*GOAL OF THE EXERCISE:* For each line of the listing that holds "logo", show the full line.

*GIVEN ENTRIES:*
===

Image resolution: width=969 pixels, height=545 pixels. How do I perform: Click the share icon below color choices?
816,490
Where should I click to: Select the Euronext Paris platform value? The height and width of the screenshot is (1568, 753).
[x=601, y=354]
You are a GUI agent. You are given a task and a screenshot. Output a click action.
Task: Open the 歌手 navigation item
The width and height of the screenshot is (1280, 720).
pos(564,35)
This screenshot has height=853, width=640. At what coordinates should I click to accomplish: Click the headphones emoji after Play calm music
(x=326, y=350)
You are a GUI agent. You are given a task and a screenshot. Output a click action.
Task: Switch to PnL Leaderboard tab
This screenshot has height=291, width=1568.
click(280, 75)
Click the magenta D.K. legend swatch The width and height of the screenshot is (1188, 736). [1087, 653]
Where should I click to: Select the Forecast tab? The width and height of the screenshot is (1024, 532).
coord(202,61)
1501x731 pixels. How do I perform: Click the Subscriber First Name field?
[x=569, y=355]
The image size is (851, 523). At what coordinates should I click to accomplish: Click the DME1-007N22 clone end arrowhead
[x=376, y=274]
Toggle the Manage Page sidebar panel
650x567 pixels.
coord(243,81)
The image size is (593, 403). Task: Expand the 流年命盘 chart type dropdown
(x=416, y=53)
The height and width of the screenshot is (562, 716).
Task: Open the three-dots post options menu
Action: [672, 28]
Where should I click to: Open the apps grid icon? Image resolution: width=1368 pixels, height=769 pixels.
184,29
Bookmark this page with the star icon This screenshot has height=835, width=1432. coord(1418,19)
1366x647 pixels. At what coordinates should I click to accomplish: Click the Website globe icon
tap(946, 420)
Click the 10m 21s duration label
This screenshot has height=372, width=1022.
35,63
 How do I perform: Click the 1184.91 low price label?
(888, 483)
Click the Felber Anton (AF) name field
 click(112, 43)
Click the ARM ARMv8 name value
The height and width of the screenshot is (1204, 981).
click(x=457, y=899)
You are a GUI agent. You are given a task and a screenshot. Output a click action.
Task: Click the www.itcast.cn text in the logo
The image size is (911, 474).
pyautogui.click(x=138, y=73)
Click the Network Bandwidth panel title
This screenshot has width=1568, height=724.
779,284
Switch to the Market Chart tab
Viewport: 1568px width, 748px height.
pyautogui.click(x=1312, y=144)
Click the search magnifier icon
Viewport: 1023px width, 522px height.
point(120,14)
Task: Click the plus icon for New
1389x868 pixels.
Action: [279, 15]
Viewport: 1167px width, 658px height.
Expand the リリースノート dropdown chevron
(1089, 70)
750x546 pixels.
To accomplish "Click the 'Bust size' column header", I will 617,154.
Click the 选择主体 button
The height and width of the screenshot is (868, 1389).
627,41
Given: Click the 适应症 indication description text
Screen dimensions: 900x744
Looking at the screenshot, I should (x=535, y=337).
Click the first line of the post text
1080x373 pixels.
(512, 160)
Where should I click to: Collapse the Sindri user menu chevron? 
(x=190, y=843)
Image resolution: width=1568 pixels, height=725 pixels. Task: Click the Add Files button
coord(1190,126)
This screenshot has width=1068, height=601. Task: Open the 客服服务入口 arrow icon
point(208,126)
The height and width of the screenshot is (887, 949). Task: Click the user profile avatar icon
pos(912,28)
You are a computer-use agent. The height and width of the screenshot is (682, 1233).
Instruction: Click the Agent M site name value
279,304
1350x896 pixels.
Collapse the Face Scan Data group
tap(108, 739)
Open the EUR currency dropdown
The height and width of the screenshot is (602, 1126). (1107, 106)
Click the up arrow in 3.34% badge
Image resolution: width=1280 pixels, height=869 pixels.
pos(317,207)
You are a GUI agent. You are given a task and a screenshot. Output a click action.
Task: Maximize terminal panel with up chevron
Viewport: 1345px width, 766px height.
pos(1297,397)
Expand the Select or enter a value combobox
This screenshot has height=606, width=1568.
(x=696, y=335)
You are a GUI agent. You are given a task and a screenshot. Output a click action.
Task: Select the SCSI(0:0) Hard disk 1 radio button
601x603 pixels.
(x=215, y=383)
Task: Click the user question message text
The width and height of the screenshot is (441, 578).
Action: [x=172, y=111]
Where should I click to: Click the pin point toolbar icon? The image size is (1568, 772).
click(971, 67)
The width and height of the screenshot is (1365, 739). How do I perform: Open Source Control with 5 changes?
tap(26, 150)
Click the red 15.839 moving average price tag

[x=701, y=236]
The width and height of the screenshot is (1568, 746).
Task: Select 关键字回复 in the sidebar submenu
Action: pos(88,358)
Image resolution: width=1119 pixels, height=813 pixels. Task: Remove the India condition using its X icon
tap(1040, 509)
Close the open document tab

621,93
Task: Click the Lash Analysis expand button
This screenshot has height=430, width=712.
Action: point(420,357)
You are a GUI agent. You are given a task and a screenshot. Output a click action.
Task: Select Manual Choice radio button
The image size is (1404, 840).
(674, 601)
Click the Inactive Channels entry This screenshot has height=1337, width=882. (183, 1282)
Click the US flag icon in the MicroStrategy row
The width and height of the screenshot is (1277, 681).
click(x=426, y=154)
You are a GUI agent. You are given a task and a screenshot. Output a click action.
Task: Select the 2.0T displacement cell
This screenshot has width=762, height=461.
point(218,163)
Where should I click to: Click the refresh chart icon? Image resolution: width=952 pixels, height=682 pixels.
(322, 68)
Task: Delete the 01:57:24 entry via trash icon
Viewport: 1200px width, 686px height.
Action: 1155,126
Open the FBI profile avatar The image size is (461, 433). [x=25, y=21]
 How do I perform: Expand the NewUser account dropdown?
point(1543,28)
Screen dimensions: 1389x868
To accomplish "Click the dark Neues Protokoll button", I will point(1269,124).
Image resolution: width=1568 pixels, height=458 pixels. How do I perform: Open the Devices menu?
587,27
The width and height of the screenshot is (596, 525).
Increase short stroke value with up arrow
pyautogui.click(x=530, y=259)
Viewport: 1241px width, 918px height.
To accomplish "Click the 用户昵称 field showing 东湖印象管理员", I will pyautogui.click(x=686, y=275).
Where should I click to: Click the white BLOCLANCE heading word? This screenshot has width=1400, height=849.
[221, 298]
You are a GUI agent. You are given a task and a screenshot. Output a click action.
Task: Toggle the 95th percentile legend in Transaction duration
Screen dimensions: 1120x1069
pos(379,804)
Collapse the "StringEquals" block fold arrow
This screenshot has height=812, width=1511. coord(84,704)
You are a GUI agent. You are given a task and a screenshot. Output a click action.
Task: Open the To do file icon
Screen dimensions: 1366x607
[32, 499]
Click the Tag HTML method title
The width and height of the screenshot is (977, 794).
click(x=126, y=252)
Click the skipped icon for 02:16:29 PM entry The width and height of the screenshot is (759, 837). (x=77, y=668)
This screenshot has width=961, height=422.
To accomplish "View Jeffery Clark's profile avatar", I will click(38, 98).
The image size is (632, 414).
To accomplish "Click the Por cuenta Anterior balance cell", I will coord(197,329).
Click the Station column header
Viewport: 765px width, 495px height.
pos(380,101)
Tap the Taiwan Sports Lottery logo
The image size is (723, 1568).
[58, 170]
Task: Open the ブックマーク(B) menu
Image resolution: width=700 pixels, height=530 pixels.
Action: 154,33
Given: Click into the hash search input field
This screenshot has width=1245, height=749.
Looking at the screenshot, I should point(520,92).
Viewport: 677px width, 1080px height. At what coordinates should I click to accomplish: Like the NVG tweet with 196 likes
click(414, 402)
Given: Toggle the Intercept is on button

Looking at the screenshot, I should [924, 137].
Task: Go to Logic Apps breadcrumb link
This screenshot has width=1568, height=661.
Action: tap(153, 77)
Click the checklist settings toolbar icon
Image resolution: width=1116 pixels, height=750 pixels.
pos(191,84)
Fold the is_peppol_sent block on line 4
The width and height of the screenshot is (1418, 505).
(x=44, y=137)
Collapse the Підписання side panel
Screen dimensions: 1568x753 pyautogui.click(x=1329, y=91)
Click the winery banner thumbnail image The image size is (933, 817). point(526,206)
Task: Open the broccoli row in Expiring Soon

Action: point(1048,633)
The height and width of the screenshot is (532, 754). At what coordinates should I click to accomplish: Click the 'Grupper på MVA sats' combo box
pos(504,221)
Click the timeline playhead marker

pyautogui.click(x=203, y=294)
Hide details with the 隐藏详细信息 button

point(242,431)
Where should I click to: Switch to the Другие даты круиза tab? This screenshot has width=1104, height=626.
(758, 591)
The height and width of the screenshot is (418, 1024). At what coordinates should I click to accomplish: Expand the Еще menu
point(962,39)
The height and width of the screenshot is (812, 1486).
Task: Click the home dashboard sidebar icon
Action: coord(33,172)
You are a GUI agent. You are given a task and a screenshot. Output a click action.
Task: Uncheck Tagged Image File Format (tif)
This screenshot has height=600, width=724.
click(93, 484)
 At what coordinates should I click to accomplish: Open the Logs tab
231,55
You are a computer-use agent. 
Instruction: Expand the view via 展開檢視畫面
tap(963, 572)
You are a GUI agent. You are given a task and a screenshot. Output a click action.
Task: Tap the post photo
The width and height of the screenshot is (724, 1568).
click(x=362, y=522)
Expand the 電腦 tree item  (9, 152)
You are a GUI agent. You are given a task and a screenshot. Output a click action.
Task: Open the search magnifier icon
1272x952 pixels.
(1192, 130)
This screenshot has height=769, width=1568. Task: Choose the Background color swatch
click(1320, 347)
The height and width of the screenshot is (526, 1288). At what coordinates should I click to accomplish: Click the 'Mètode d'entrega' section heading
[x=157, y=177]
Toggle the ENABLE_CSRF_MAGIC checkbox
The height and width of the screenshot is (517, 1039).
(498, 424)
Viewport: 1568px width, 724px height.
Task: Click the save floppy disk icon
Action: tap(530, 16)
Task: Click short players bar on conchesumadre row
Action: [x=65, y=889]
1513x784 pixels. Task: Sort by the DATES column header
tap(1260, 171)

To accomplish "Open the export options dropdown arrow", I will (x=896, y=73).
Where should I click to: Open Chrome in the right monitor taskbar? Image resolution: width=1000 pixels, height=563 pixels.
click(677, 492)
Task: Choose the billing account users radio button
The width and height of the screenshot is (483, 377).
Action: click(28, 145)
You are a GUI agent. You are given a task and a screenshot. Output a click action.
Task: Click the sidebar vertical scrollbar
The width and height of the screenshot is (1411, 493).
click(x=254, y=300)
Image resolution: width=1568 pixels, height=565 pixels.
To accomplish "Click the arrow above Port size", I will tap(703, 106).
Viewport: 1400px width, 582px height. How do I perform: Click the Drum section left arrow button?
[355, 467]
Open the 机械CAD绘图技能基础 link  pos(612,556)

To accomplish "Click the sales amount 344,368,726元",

===

*OUTPUT:*
Task: Click the www.itcast.cn text in the logo
Tap the Taiwan Sports Lottery logo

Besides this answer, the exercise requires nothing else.